Take a moment to reflect on the 19th Century giants Faraday, Maxwell. These wonderful scientists laid the foundations for modern physics and our radio hobbies.
We take radio waves for granted. Being surrounded by electromagnetic fields is something we take for granted. The electromagnetic spectrum stretches from power lines, radio, microwaves, light and cosmic rays. Fields travel through space-time as waves from the very small atomic level to the entire universe.
Our understanding of EM owes much to the Faraday, Maxwell combination. My friend Gord recently drew my attention to a wonderful book called: Faraday, Maxwell and the Electromagnetic Field: How Two Men Revolutionized Physics. Written in 2014 by Nancy Forbes and Basil Mahon, this short book covers the life and discoveries of these early scientists.
“It is almost impossible to overstate the scale of Faraday and Maxwell’s achievement in bringing the concept of the electromagnetic field into human thought. It united electricity, magnetism, and light into a single, compact theory; changed our way of life by bringing us radio, television, radar, satellite navigation, and mobile phones; inspired Einstein’s special theory of relativity; and introduced the idea of field equations, which became the standard form used by today’s physicists to model what goes on in the vastness of space and inside atoms.”

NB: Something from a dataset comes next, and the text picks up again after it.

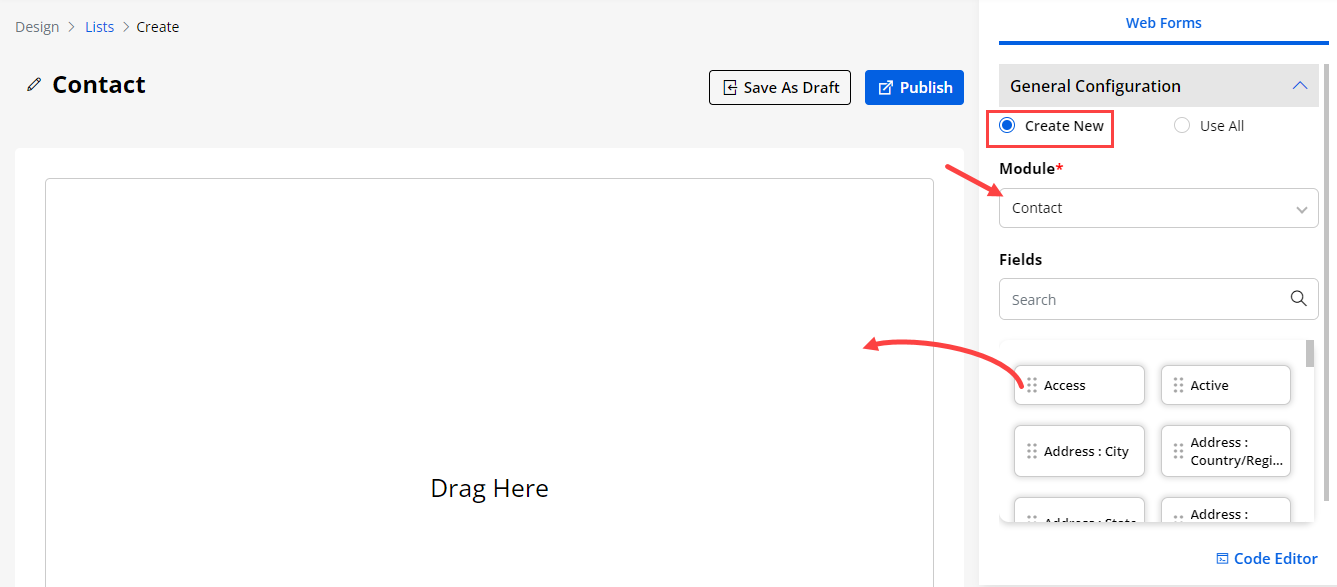Select the Create New radio button
Image resolution: width=1337 pixels, height=587 pixels.
1007,126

These two men are a study in contrasts between experimental and theoretical physics. Michael Faraday was the consummate experimenter who possessed only a rudimentary grasp of mathematics. James Clerk Maxwell, on the other hand, was a mathematician and creative thinker, able to synthesize theory.
Both men were leading natural philosophers of the mid 19th Century.
Faraday, Maxwell provide foundations for modern physics
Faraday came first. In the early 1830’s he demonstrated the relationship between electricity and magnetism. He came up with experimental findings and hypothesis about EM fields, providing tons of material for others to build on. One such builder was James Clerk Maxwell, who worked Michael’s findings into a theory. He published his famous equations in 1865.
Another twenty years passed before Oliver Heaviside came up with simplifications to reduce Maxwell’s 20 equations down to four. Shortly thereafter, Hertz confirmed the existence of EM waves in accordance with the equations. At the practical level, Hertz’s work soon led to wireless telegraphy. In the following century, Einstein leaned on Maxwell’s theory to build special relativity.
Faraday had little formal training but obtained great mentoring from leading scientists. He trained himself to be a great presenter and his lectures were always in demand. Next to Newton, Maxwell was the great unifier, bringing together electricity, magnetism and light. His seminal works also included color and the techniques needed to reproduce color vision.